I did not quite understand the architecture of the generator mentioned in the notebook. (image in notebook)
I also did not quite understand the statement for the generator
“You may notice that instead of passing in the image dimension, you will pass the number of image channels to the generator. This is because with DCGAN, you use convolutions which don’t depend on the number of pixels on an image. However, the number of channels is important to determine the size of the filters.”
I did understand to get a image out of a noise vector we use deconvolution ( for increasing the size of the image from the low level noise)
But , I did not quite understand how we get it just by passing the number of channels.

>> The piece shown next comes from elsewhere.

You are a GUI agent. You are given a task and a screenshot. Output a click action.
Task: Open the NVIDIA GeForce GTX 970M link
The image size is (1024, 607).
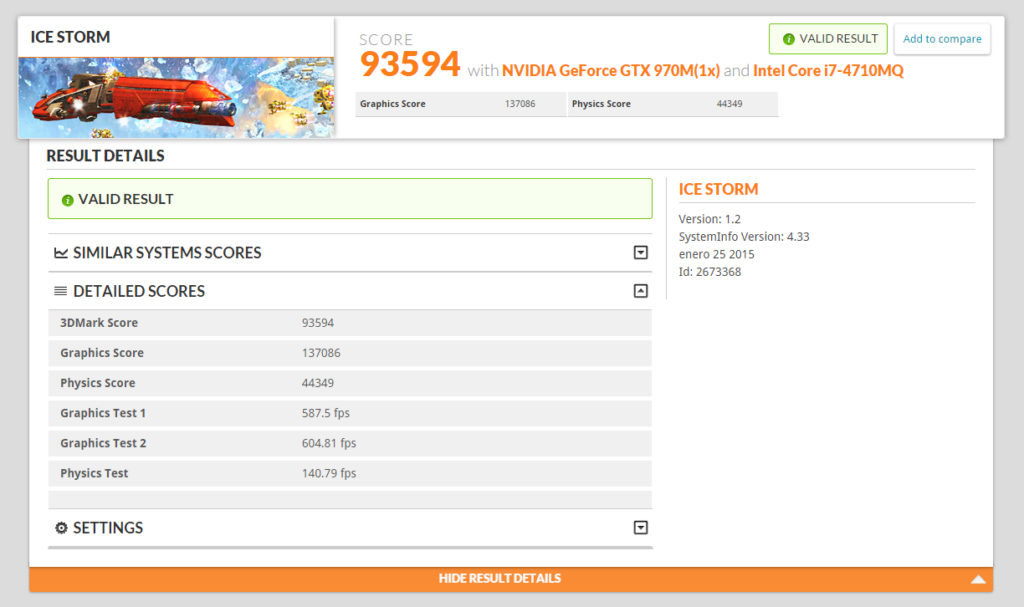[x=610, y=71]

Please consider that the size of the filters is not determined by the image dimensions (pixels), but by the number of channels. In summary, this helps to get the proper size of the filters. Where each channel, corresponds to a particular aspect or feature in the input data.

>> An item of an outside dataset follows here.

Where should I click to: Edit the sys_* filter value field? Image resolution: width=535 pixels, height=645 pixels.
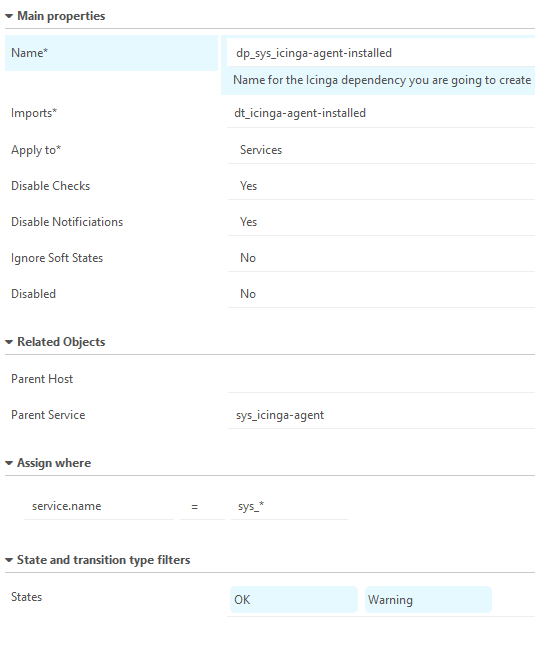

The main thing to keep in mind is that this is a diagram from a paper that was using different values in its model, so it’s best to think of it as just giving the general idea of what’s going on, rather than any specifics. For example:
1). The diagram shows the generator starting with a noise vector and going through several transpose convolution blocks to finally create an image-sized output with the appropriate number of channels. (In the case of the diagram, the final output is a 64x64 image, with 3 channels. In the assignment, the final output is a 28x28 image with one channel (since our assignment is for a black&white image)).
2). The diagram shows the general pattern of the “image” size increasing for each block while the number of channels decreases, with the image going from 4x4->8x8->16x16->32x32->64x64 and channels going from 1024->512->…->3. Similarly, with each block in our assignment, the “image” size increases, while the channels decrease until we get to the size of a 28x28 image with one channel.